Chemical passivation and grain-boundary manipulation via in situ cross-linking strategy for scalable flexible perovskite solar cells.

Flexible perovskite solar cells (f-PSCs) are considered the most promising candidates in portable power applications. However, high sensitivity of crystallization on the substrate and the intrinsic brittleness usually trade off the performance of f-PSCs. Herein, we introduced an initiator-free cross-linkable monomer (2,5-dioxopyrrolidin-1-yl) 5-(dithiolan-3-yl)pentanoate (FTA), which can chemically passivate defects and enable real-time fine regulation of crystallization.

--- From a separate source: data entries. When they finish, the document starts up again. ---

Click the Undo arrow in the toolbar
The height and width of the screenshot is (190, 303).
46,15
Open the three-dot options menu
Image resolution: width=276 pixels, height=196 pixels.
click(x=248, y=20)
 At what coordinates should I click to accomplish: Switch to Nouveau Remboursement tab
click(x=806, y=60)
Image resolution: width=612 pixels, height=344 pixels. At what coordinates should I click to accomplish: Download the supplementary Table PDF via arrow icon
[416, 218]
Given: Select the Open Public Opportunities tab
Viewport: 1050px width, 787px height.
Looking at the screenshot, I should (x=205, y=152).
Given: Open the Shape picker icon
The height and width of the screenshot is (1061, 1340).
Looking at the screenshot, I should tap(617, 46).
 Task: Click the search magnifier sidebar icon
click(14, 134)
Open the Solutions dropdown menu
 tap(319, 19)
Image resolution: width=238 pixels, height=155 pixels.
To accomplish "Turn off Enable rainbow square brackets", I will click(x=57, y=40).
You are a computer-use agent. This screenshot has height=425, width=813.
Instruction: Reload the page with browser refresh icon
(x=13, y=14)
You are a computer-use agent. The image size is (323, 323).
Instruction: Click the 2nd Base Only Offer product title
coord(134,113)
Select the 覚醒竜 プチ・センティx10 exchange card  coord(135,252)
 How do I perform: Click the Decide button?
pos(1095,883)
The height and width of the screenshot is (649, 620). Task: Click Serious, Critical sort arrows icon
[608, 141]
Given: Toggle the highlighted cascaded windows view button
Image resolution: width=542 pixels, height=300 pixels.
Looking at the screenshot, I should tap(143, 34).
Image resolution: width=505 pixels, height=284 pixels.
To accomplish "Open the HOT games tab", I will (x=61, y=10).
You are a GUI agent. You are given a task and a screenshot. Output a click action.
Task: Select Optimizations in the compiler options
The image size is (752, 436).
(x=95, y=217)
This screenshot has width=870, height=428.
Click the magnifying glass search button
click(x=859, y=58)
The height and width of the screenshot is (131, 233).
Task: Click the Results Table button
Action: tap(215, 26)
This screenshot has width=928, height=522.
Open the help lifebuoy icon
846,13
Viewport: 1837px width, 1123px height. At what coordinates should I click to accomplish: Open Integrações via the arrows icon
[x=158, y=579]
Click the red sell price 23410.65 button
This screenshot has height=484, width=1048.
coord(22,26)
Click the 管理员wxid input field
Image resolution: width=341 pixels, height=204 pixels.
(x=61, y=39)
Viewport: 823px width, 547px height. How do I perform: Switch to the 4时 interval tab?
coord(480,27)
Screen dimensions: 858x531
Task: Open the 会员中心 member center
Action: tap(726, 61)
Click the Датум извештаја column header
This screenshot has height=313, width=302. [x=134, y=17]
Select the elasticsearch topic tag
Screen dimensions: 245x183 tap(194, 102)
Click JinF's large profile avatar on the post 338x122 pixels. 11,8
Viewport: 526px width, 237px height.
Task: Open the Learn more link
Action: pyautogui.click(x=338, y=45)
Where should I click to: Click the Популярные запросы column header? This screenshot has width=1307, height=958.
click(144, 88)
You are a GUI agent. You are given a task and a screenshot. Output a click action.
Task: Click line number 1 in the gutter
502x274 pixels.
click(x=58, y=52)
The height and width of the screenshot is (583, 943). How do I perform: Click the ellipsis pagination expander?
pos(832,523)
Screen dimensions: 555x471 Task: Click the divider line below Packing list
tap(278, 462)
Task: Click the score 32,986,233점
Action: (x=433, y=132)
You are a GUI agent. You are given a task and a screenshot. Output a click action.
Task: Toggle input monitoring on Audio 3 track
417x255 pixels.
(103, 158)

The resulting perovskite film exhibited higher crystallinity, enlarged grain size, and reduced dependence on the substrate. In addition, the cross-linked FTA [CL(FTA)] distributed along the grain boundaries effectively released the residual stress and securely bound the grains together. Consequently, the CL(FTA)-modified flexible PSCs achieved a record-breaking efficiency of 24.64% (certified 24.08%). Moreover, the scalable potential has been verified by the corresponding rigid and flexible modules, delivering impressive efficiencies of 19.53 and 17.13%, respectively. Furthermore, the optimized device demonstrated bending durability and improved operational stability, thereby advancing the progress of f-PSCs toward industrialization.